**TASK BRIEF:** Update the stretch from the start of the records through the line containing "Action: pyautogui.click(x=964, y=34)" by replacing "yellow" with "green", keeping everything else the same.

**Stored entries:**
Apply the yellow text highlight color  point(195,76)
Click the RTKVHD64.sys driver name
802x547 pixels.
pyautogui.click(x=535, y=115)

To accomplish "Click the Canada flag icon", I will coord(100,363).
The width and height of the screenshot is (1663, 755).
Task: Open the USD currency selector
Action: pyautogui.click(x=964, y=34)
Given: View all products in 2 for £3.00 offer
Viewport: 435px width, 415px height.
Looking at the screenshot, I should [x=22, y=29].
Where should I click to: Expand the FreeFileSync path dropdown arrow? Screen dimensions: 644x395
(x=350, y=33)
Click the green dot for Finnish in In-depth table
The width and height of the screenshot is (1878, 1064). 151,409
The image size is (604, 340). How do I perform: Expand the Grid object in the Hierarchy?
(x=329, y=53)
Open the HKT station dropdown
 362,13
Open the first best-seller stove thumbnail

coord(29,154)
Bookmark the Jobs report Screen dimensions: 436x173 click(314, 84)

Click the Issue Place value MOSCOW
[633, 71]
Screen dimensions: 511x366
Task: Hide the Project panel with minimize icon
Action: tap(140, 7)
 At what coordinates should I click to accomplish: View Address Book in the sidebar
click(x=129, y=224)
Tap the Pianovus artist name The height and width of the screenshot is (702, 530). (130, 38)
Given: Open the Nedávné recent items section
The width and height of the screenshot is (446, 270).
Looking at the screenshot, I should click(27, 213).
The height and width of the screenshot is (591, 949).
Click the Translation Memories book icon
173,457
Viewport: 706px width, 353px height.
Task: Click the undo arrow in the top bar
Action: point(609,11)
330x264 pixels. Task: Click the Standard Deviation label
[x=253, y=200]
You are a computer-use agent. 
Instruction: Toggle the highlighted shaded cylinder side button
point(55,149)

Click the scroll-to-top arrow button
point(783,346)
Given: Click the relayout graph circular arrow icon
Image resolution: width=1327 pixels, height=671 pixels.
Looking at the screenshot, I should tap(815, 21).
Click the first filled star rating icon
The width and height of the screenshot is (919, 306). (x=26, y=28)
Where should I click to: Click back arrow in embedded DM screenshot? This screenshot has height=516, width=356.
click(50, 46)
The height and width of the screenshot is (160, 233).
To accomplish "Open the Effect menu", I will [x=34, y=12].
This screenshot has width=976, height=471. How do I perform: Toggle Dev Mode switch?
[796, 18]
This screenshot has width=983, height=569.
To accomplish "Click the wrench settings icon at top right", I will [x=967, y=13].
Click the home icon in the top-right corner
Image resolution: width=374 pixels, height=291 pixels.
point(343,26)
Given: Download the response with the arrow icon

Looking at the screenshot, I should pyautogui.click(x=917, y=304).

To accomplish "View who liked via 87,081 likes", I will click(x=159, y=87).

**THE SOLUTION:**
Apply the green text highlight color  point(195,76)
Click the RTKVHD64.sys driver name
802x547 pixels.
pyautogui.click(x=535, y=115)

To accomplish "Click the Canada flag icon", I will coord(100,363).
The width and height of the screenshot is (1663, 755).
Task: Open the USD currency selector
Action: pyautogui.click(x=964, y=34)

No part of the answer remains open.